» **Provided records**
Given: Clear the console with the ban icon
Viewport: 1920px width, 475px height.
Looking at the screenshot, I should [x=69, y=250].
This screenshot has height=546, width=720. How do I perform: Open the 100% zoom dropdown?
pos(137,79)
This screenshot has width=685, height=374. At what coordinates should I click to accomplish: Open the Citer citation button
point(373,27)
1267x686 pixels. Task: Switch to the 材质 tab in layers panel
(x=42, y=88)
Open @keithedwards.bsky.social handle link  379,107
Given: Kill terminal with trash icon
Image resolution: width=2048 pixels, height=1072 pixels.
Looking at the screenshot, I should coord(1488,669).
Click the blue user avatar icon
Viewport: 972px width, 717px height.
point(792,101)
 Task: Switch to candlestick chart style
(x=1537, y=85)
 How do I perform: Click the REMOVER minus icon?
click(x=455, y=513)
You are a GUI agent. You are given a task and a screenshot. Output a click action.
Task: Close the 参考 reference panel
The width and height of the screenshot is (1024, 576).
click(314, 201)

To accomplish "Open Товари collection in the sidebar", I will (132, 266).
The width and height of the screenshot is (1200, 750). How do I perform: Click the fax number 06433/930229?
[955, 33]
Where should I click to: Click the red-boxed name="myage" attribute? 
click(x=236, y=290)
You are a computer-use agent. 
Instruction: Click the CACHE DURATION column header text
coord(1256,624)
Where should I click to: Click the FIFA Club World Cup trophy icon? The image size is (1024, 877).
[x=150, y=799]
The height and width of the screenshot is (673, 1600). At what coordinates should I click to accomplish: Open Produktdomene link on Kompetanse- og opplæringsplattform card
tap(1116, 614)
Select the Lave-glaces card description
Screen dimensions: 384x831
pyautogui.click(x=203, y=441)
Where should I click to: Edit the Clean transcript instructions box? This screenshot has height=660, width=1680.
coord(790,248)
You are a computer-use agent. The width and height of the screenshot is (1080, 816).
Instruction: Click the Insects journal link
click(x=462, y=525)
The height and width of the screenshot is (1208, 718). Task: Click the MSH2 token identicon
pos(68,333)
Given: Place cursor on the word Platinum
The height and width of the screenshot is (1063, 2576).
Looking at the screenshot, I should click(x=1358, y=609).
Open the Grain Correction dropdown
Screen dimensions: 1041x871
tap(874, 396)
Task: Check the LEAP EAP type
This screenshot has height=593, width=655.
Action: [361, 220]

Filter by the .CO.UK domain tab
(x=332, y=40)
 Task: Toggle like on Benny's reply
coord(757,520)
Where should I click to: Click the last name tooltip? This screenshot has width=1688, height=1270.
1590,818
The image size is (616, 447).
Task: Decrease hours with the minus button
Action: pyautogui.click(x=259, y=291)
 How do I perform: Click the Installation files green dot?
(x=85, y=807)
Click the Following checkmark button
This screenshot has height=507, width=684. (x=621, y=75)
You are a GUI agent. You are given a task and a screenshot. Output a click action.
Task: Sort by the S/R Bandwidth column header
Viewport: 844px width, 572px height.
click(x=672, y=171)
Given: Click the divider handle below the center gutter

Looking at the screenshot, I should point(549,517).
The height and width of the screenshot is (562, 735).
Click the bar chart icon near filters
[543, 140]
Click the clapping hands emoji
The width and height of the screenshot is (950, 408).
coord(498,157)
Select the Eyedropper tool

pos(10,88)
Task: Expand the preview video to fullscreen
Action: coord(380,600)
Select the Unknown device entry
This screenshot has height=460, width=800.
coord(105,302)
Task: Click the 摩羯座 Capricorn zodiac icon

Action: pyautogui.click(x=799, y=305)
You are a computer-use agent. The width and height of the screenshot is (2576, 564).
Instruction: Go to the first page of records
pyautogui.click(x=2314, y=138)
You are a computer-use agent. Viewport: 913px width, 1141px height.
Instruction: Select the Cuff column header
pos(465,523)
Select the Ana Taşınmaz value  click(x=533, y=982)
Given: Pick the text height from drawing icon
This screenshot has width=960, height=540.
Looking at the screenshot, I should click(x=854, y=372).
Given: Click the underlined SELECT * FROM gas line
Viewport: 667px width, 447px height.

» **Directions for this task**
Given the data above, which lines hold the string "agent"? Return them.

» **Response below**
You are a GUI agent. You are given a task and a screenshot. Output a click action.
You are a computer-use agent. 
You are a computer-use agent. The width and height of the screenshot is (1080, 816).
You are a GUI agent. You are given a task and a screenshot. Output a click action.
You are a computer-use agent. The width and height of the screenshot is (2576, 564).
You are a computer-use agent. Viewport: 913px width, 1141px height.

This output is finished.